I've been supporting Obama for a long time, and would definitely vote for him if I was old enough.


----------



## mona lisa (Jul 4, 2008)

Quote:

   Originally Posted by *captodometer* 

 
_I will vote for Obama, only because I think he is the lesser of two not quite evils.

I don't think Obama really knows what he's doing, but McCain is just too damned old. The average life expectancy of an American man is 78._

 
That is the average yes. But many live a lot longer than that -in varying degrees of health of course. 

I agree with you on Obama not knowing what he is doing but part of the reason is he is a young senator with less than a full term in the Senate. I am unaware of any senator ever who ran for president with less senate tenure than Obama (even Hillary had more than a full senate term before she actually decided to run). And while ideally someone with executive experience would be available for voting for -as executives such as former governors, mayors, etc. have some executive experience which seems to me important for the role of Executive of the United States- at least McCain can point to four years in the House of Representatives and twenty years in the Senate for some government experience. More on this in a moment.

 Quote:

   Originally Posted by *captodometer* 

 
_ Remember when Reagan kept saying "I do not recall" during Iran Contra?  We all thought he was lying through his teeth, but he probably really didn't remember.  Because he got diagnosed with Alzheimer's not too long after leaving office.  I don't see the point of electing somebody who could become senile or die of old age while in office
	

	
	
		
		

		
		
	


	


_

 
Reagan was diagnosed with the early stages of Alzheimer's in 1994 -five years after he left office. I remember the whole Iran Contra thing and one reason Reagan could not remember a lot of stuff is it was his subordinates who did all the planning and executing of the funneling of arms to the contras. Reagan approved of the first part of the equation (the selling of outdated munitions to Iran to offset the Soviet's support of Iraq during the Iran-Iraq war) but the rest of it was handled by persons such as Oliver North and company who kept Reagan in the dark.

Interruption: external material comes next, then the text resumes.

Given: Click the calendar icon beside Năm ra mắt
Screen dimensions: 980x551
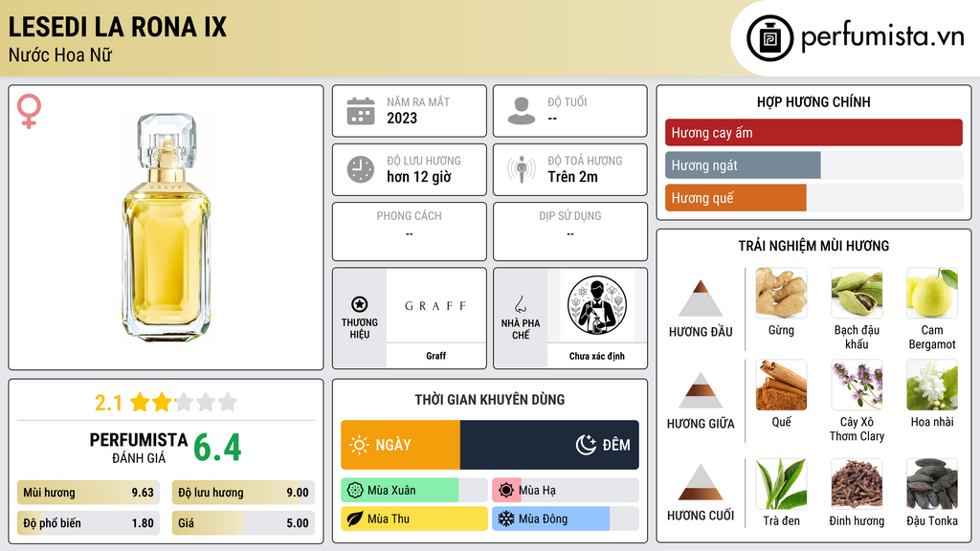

But whatever you think of Iran Contra -and I happen to think it was fine to arm those fighting the communist thug Sandinistas rather than cozying up to them the way the Democratic congress leaders of the time were disgracefully doing- not a single American soldier was killed in that policy. The scale in the Iran-Iraq war was kept balanced so they could continue to beat each other up and wear themselves out rather than focus their extremisms elsewhere, it kept the Soviet attempt to gain a foothold of influence in the Middle East in solid check, and it also gave the Contras time to get the Sandinistas to agree to an election with observers that they could not fix which resulted in their defeat in 1990 the year after Reagan left office. 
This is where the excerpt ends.